***** PASSAGE PROVIDED

BTW on that Scottish site I found this ordinary piece of wisdom. Imagine NZTA saying this!
‘There are two lanes in each direction for general traffic on the Queensferry Crossing – it is replacing, not increasing, the road provision for general traffic. The Scottish Government’s emphasis is on public transport instead of allowing unconstrained growth in vehicle traffic.’
Ross, you say that British experience had demonstrated “in spades” that infrastructure and ops should be kept to together.
Britain uses precisely the opposite approach, rigorously separating those functions, and has the fastest-growing (in passenger terms) and safest railway in Europe. How could that be seen to demonstrate that what they’re doing is wrong?
The growth in demand is in spite of the structures, not because of them. Also, there has been a big shift in the last few years towards operator and network “alliances”, as in Scotland (which is the situation I know the best).
The evidence that the unprecendented increase in demand is despite something as fundamental and all pervasive as the structure, Ross? And what about the unprecendented levels of safety?
As for alliances, the largest and I think the most formal one, with South West Trains, lasted barely a couple of years. Much talk, little action!

**********

▸ **DIRECTIVE**: Repeat the part of the rail discussion above word for word, starting at "Britain uses precisely" and ending at "talk, little action!".

***** DATASET ENTRIES

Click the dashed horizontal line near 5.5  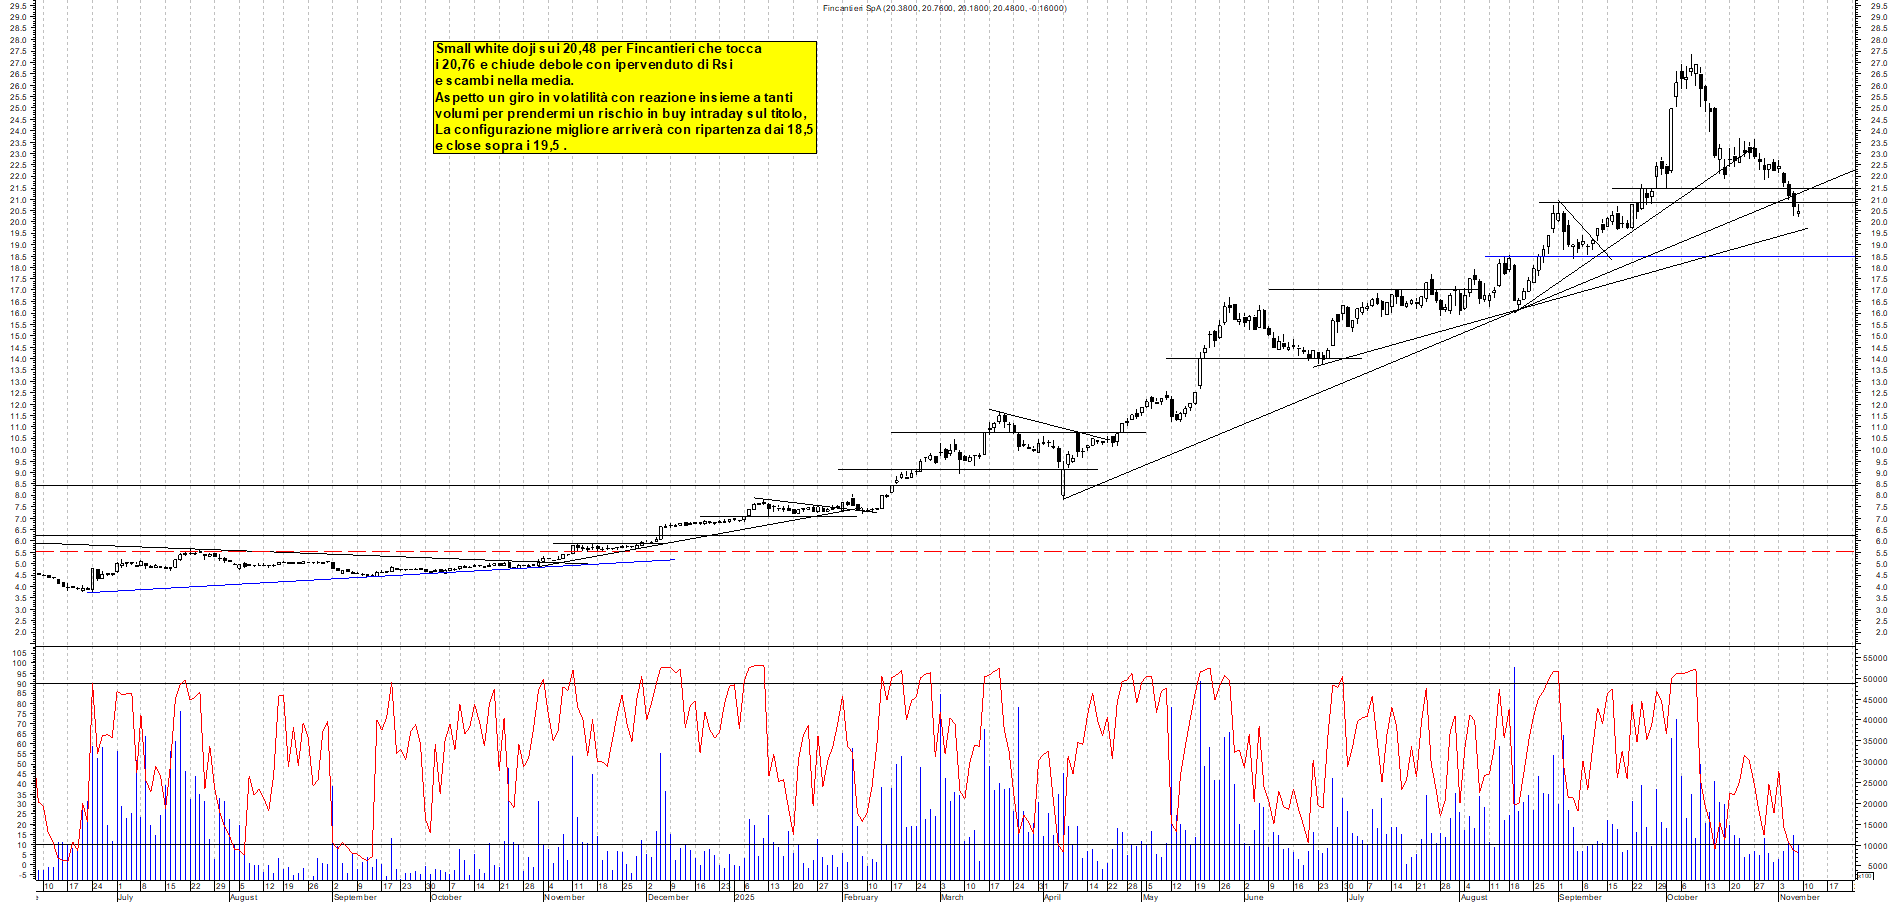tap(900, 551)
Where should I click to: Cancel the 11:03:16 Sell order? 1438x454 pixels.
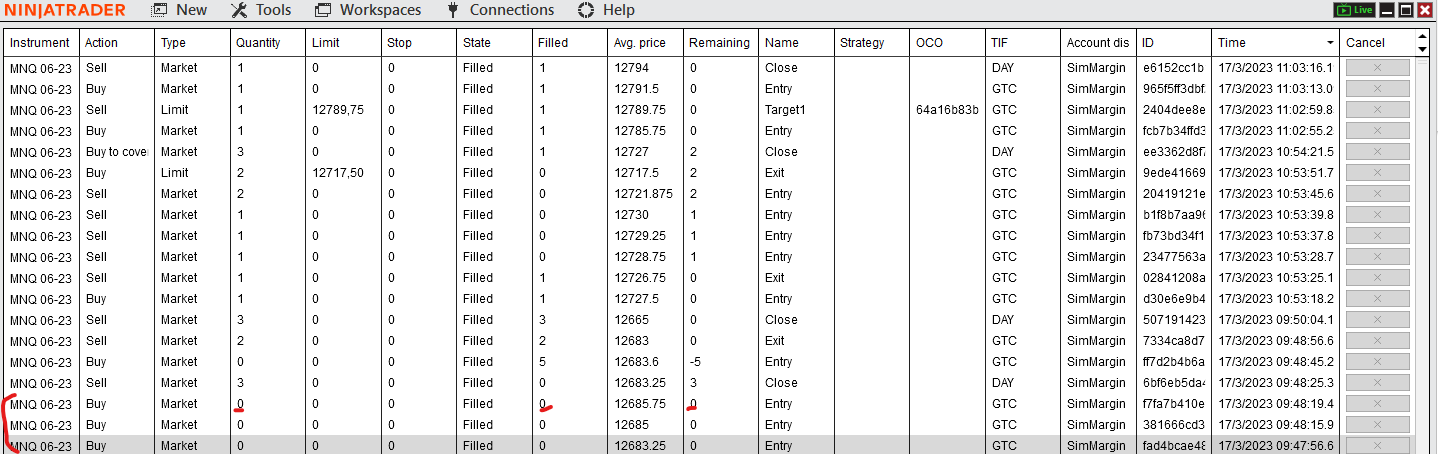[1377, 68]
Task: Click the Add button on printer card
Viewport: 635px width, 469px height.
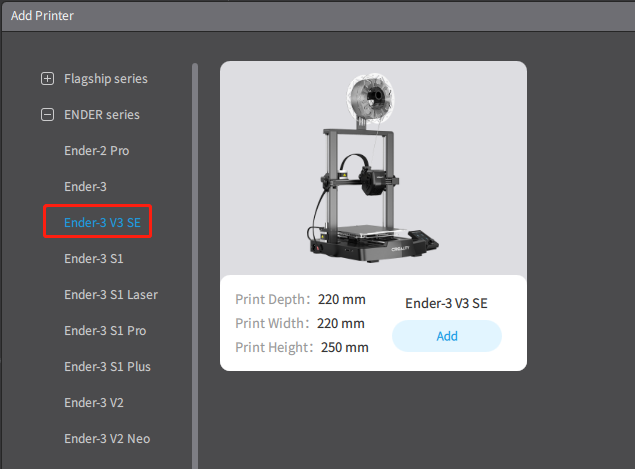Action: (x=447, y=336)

**********

▸ **FINAL RESULT**:
Britain uses precisely the opposite approach, rigorously separating those functions, and has the fastest-growing (in passenger terms) and safest railway in Europe. How could that be seen to demonstrate that what they’re doing is wrong?
The growth in demand is in spite of the structures, not because of them. Also, there has been a big shift in the last few years towards operator and network “alliances”, as in Scotland (which is the situation I know the best).
The evidence that the unprecendented increase in demand is despite something as fundamental and all pervasive as the structure, Ross? And what about the unprecendented levels of safety?
As for alliances, the largest and I think the most formal one, with South West Trains, lasted barely a couple of years. Much talk, little action!